# [Request]
Update the rows below by changing every "November" to "December" and leave everything else the same.

Records from a collection:
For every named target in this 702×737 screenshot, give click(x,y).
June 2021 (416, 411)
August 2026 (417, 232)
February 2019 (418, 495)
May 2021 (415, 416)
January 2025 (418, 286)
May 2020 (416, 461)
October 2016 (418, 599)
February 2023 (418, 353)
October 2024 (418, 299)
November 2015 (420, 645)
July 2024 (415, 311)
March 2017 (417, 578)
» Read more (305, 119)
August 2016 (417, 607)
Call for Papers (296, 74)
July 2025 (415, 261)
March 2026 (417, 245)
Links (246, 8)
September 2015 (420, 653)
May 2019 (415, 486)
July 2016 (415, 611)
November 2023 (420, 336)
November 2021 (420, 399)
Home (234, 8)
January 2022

# [Expected output]
For every named target in this 702×737 screenshot, give click(x,y).
June 2021 (416, 411)
August 2026 (417, 232)
February 2019 (418, 495)
May 2021 (415, 416)
January 2025 (418, 286)
May 2020 (416, 461)
October 2016 (418, 599)
February 2023 (418, 353)
October 2024 (418, 299)
December 2015 (420, 645)
July 2024 (415, 311)
March 2017 (417, 578)
» Read more (305, 119)
August 2016 (417, 607)
Call for Papers (296, 74)
July 2025 (415, 261)
March 2026 (417, 245)
Links (246, 8)
September 2015 (420, 653)
May 2019 (415, 486)
July 2016 (415, 611)
December 2023 (420, 336)
December 2021 (420, 399)
Home (234, 8)
January 2022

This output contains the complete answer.